- _Task brief_: Resume the article on the meaning of Deadpool's post-credits scene, starting after its final sentence.
··· Document segment
What Deadpool's post-credits scene really means

Comic book movies! They always have some bit of nonsense after the credits, right? Deadpool is no different. Well, okay, it's actually really different, but not in the way you might think. Without further preamble, here's the real significance behind the post-credits scene in 2016's superhero-comedy bloodbath, Deadpool. Spoilers, y'all.

Deadpool's day off

There's a good chance that lots of the hip, young Millennials who saw Deadpool on opening weekend are fans of comic books and superhero movies. But there's also the possibility that the post-credits sequence's big gag went right over their hip, young heads. In it, Deadpool shows up in a familiar-looking bathrobe, talks directly to the audience, and asks them why they're still there watching the movie. This, of course, is an homage to the post-credits scene in 1986's Ferris Bueller's Day Off, starring Matthew Broderick as a wisecracking high school student who constantly breaks the fourth wall and talks directly to the audience. Chick-ah-chick-ah, indeed.
······
··· Material
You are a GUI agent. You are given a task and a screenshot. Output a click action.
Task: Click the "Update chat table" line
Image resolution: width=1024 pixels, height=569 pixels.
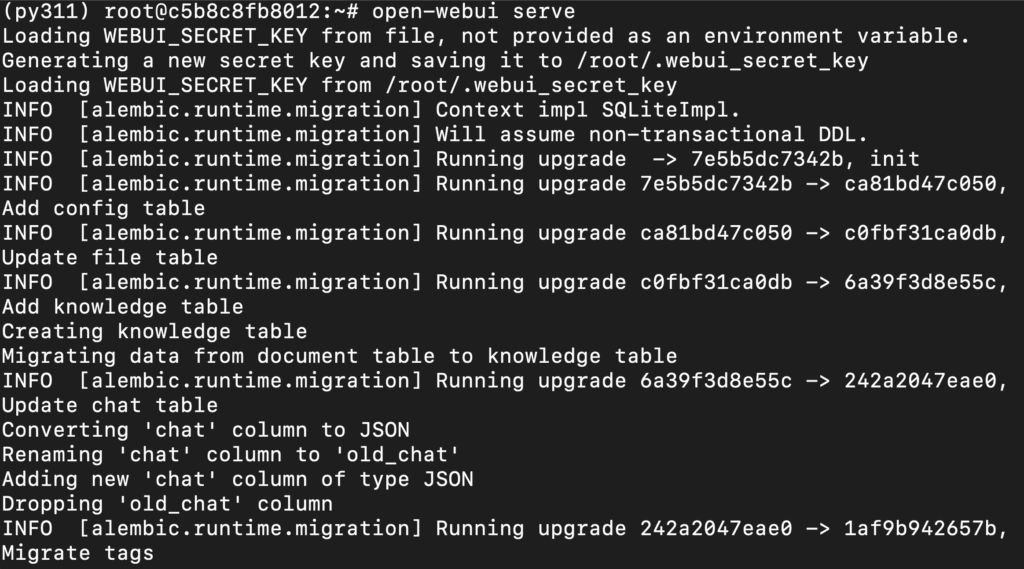[x=109, y=405]
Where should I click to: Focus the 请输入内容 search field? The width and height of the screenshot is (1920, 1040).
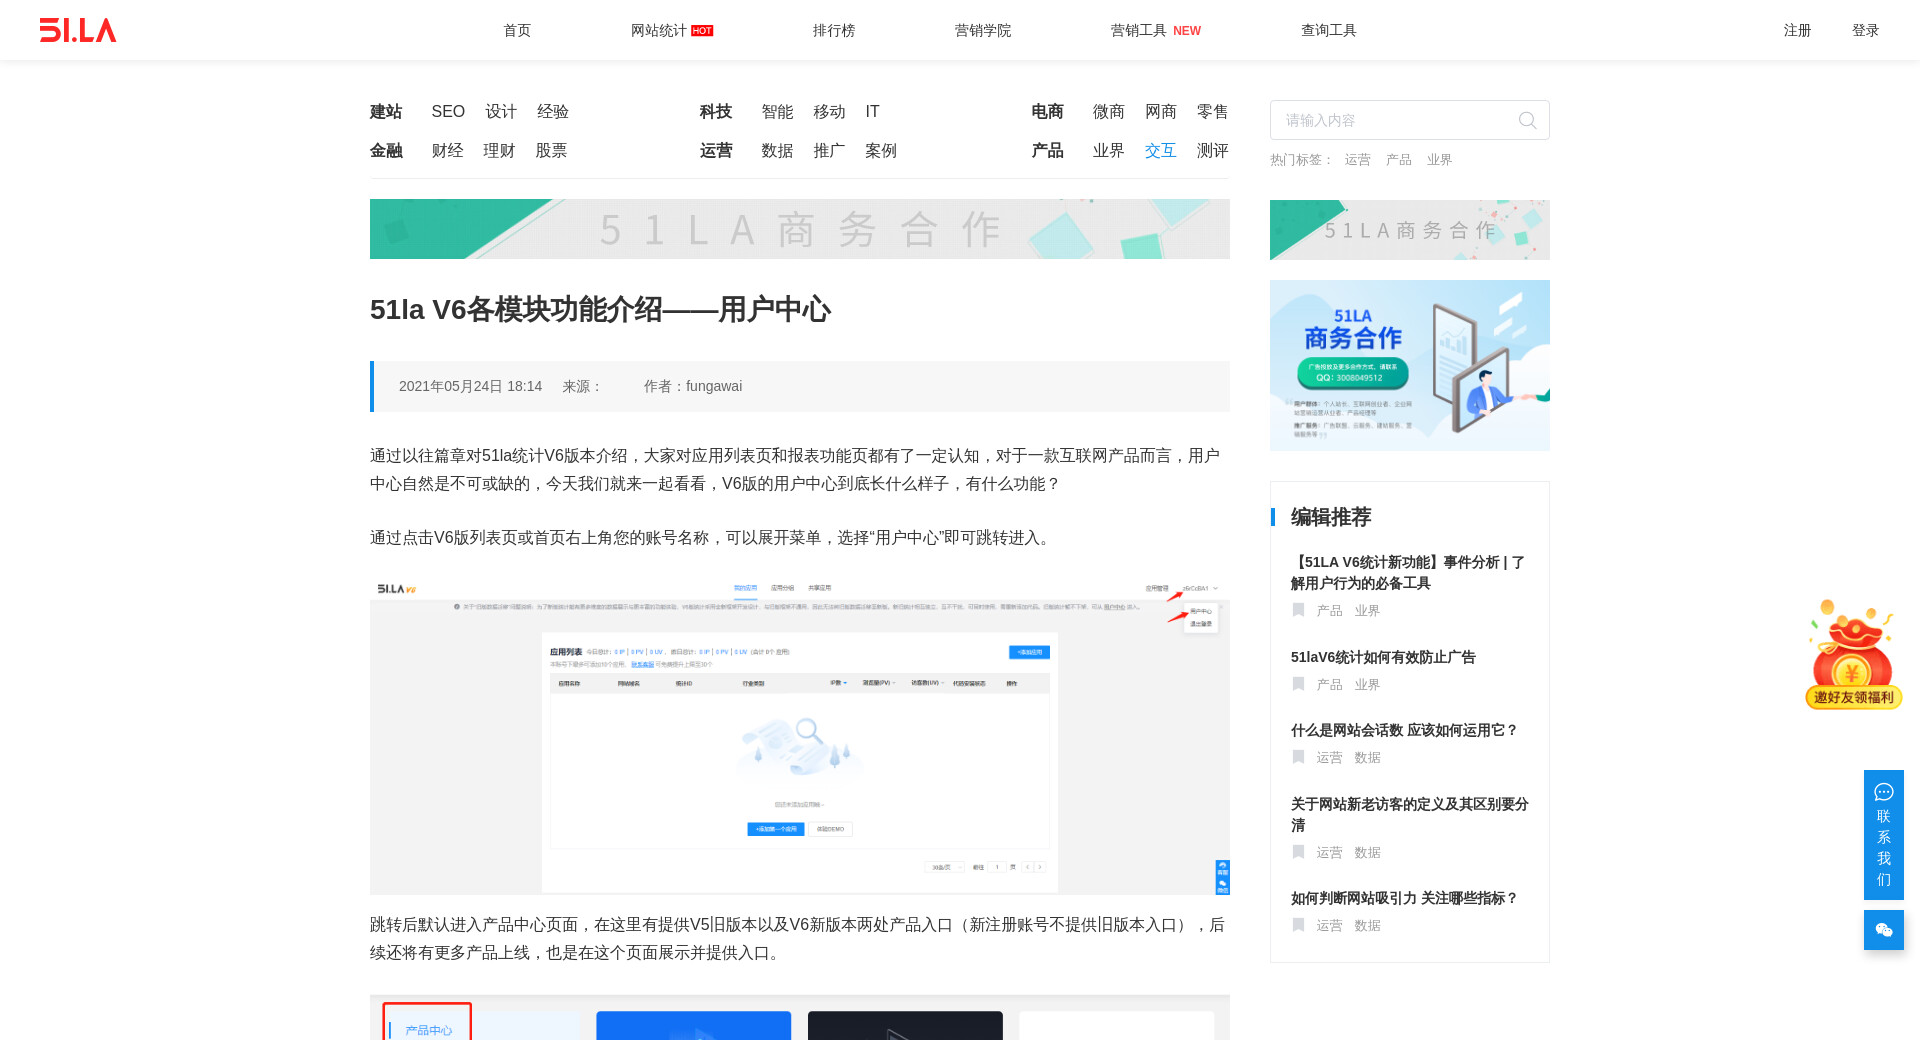click(1395, 121)
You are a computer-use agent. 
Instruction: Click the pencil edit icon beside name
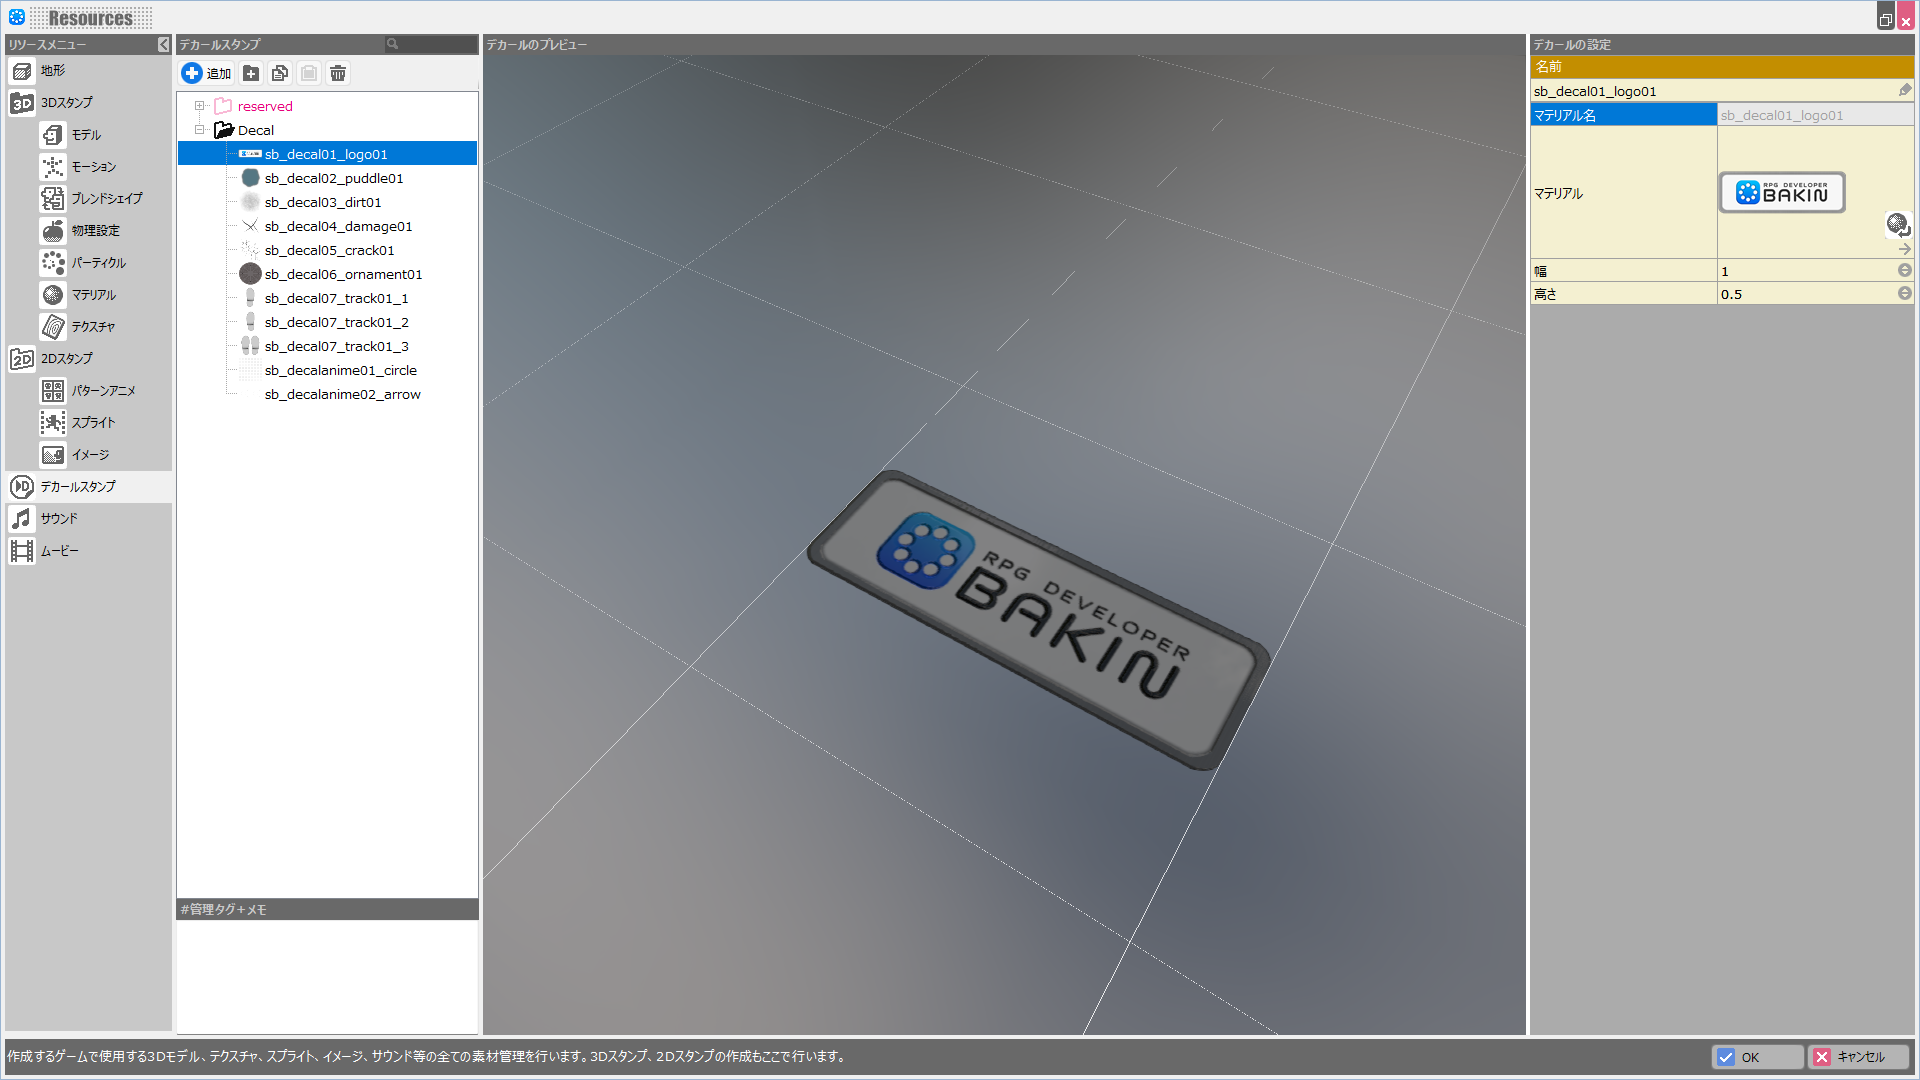coord(1904,90)
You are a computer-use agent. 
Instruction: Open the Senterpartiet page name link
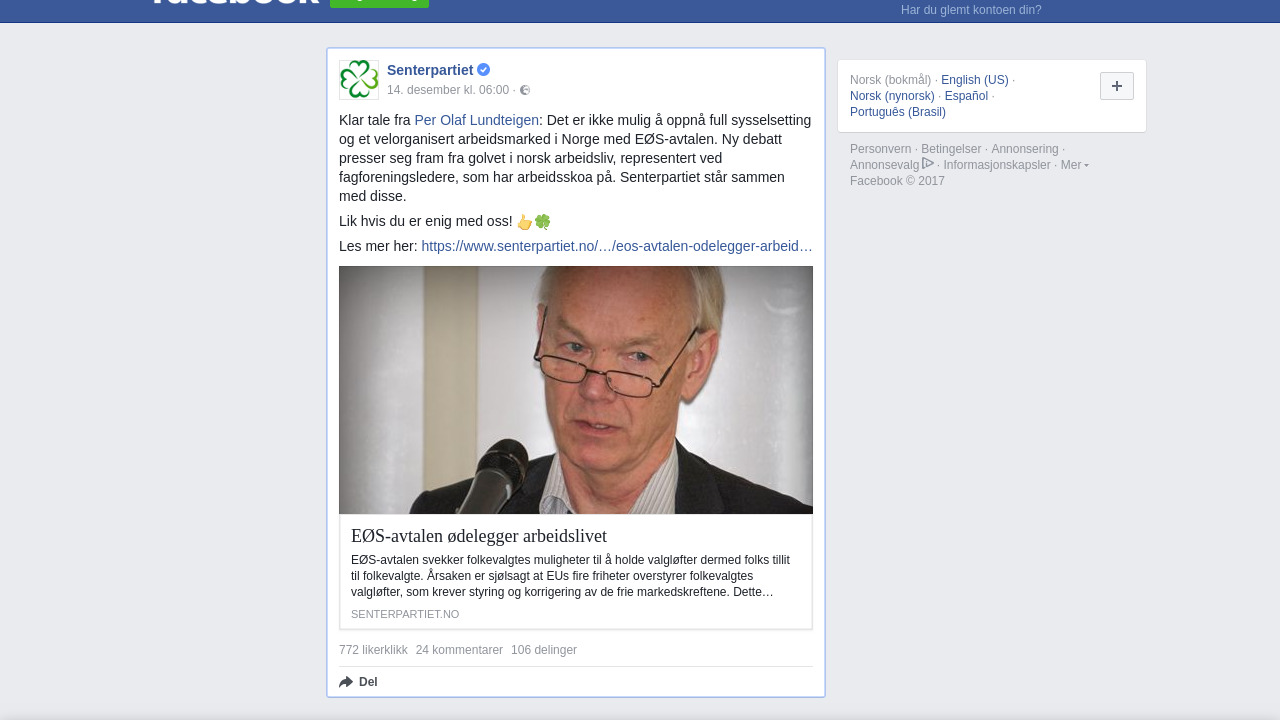(430, 70)
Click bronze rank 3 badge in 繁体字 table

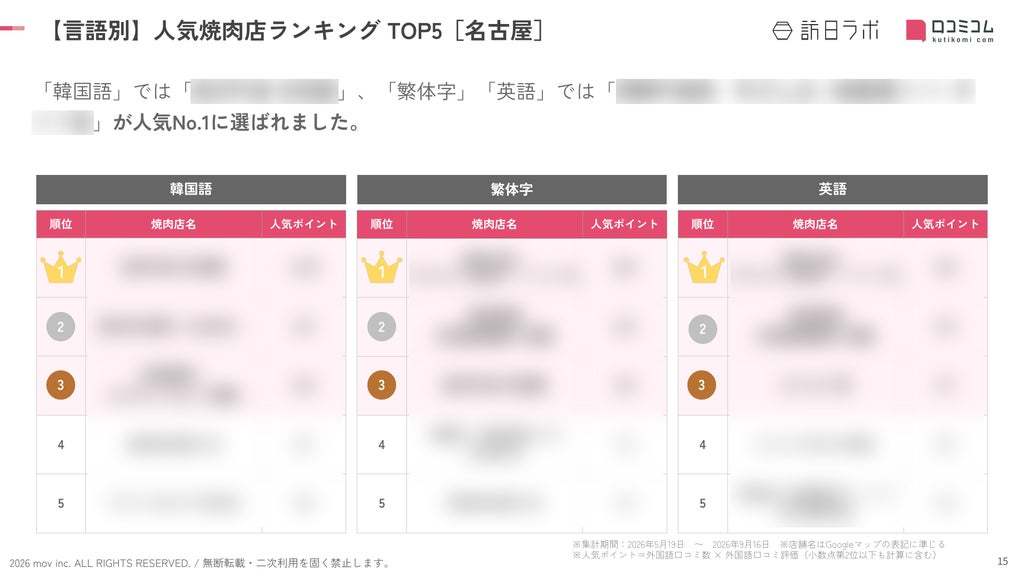(381, 385)
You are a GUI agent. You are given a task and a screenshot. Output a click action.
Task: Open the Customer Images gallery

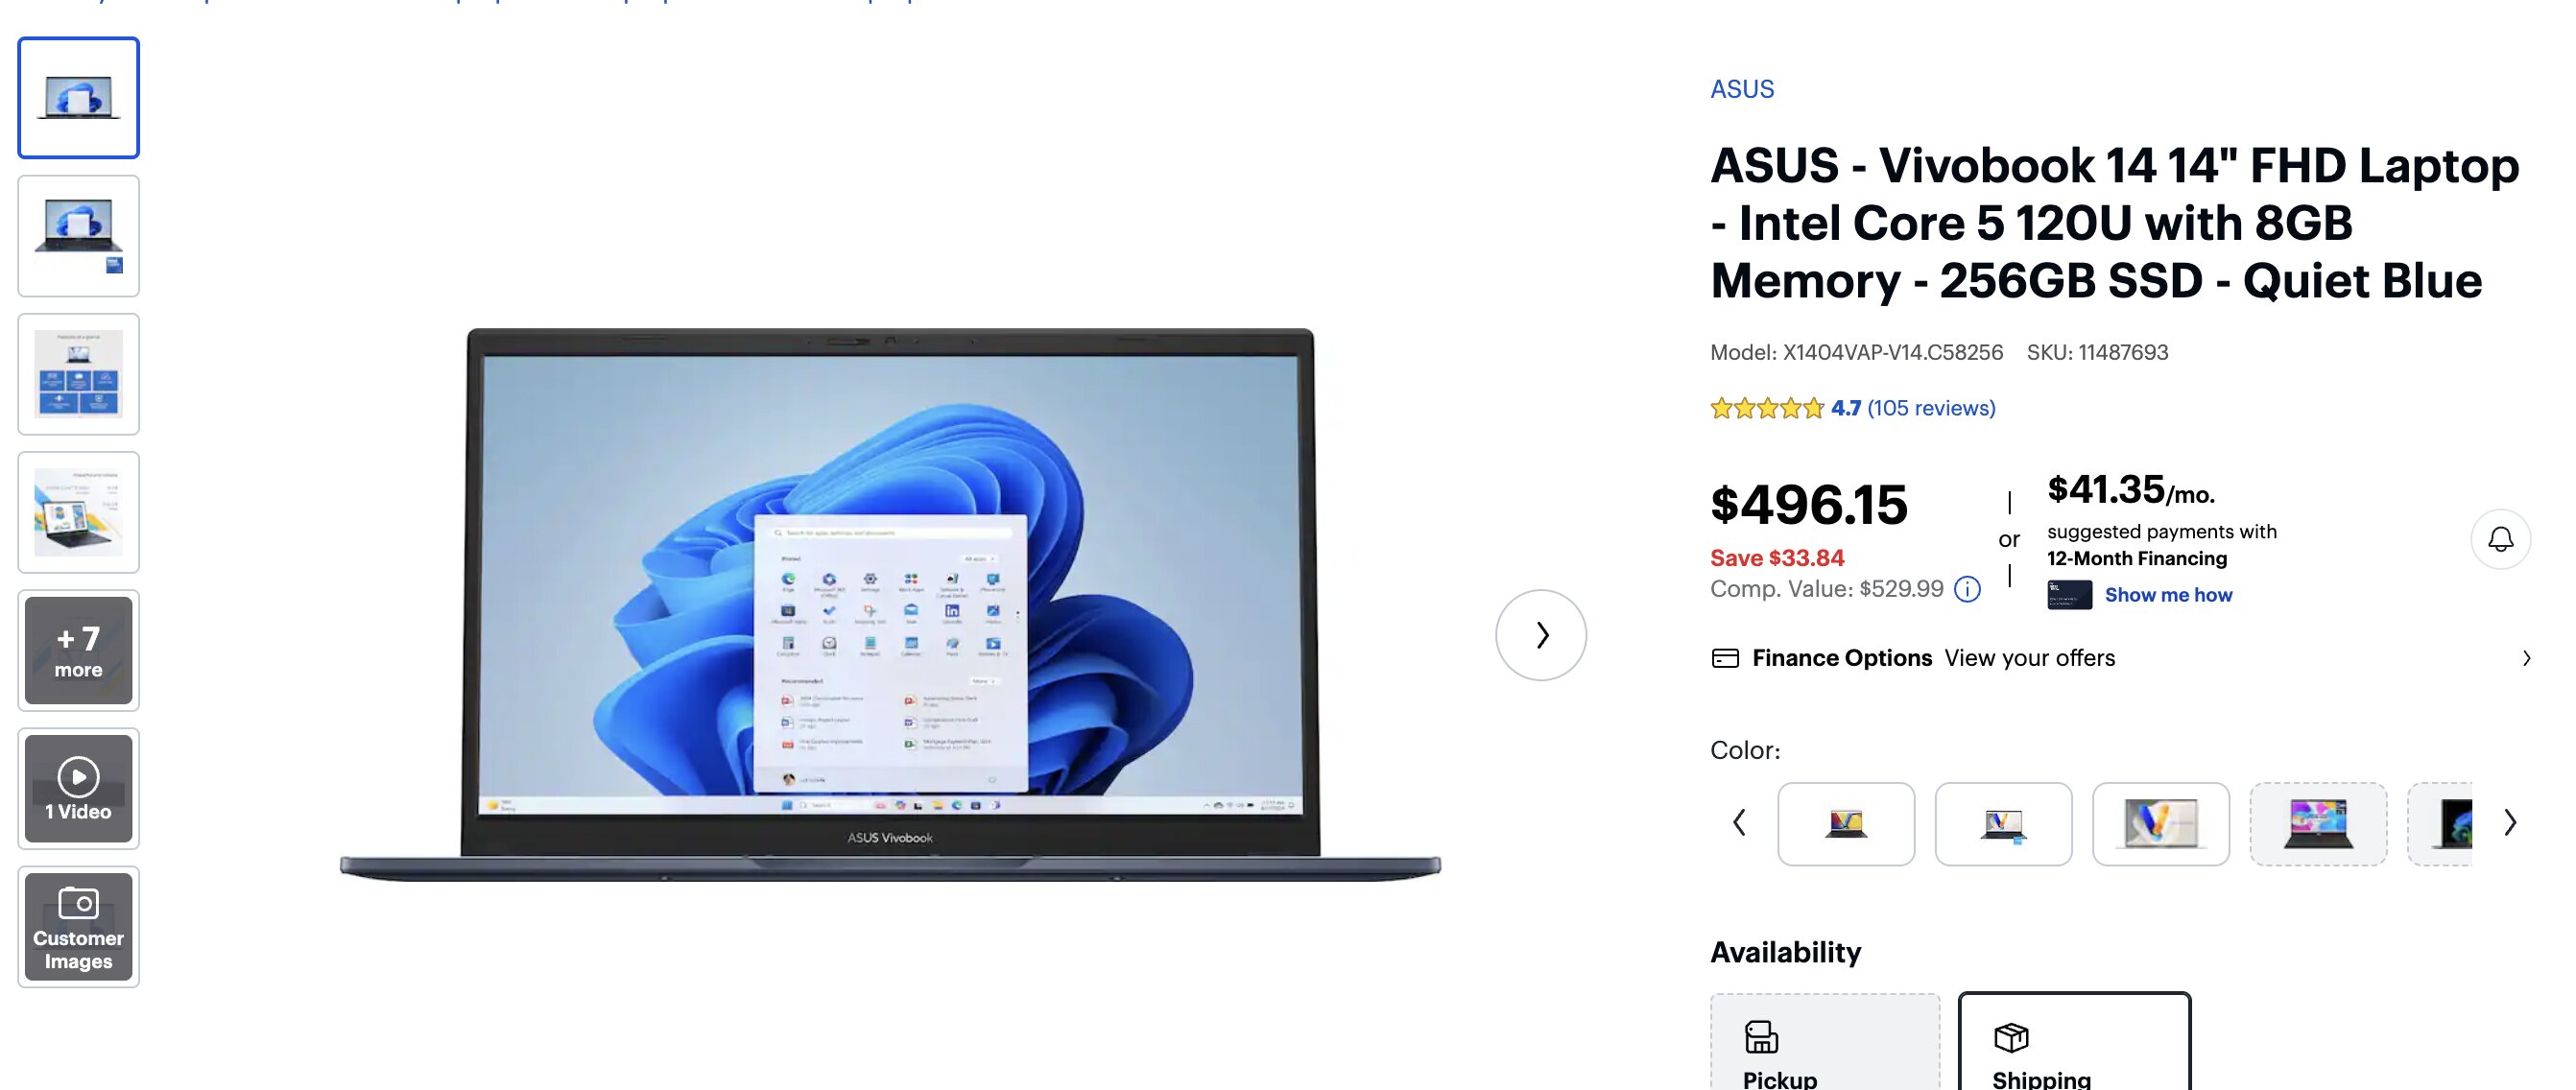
······
- _Task response_:
Sequel talk shows super-confidence

Most studios start work on developing sequels to comic book movies before the lights in the theater can even dim for the first one. Deadpool, it seems, is no exception, as here Deadpool specifically talks about the plans for a sequel. Without any hint of irony, he tells the audience that Deadpool 2 will feature an appearance from Cable, an X-Men character whose backstory is straight-up nonsense (more on that in a second). The fact that the movie tells its audience about the next movie in its franchise is awfully presumptuous, but in the case of Deadpool, it just shows how confident the filmmakers were of how good their movie had turned out. Good thing, too. If Deadpool turned out to be junk, this scene would be pretty embarrassing for everyone involved.

Cable? Really?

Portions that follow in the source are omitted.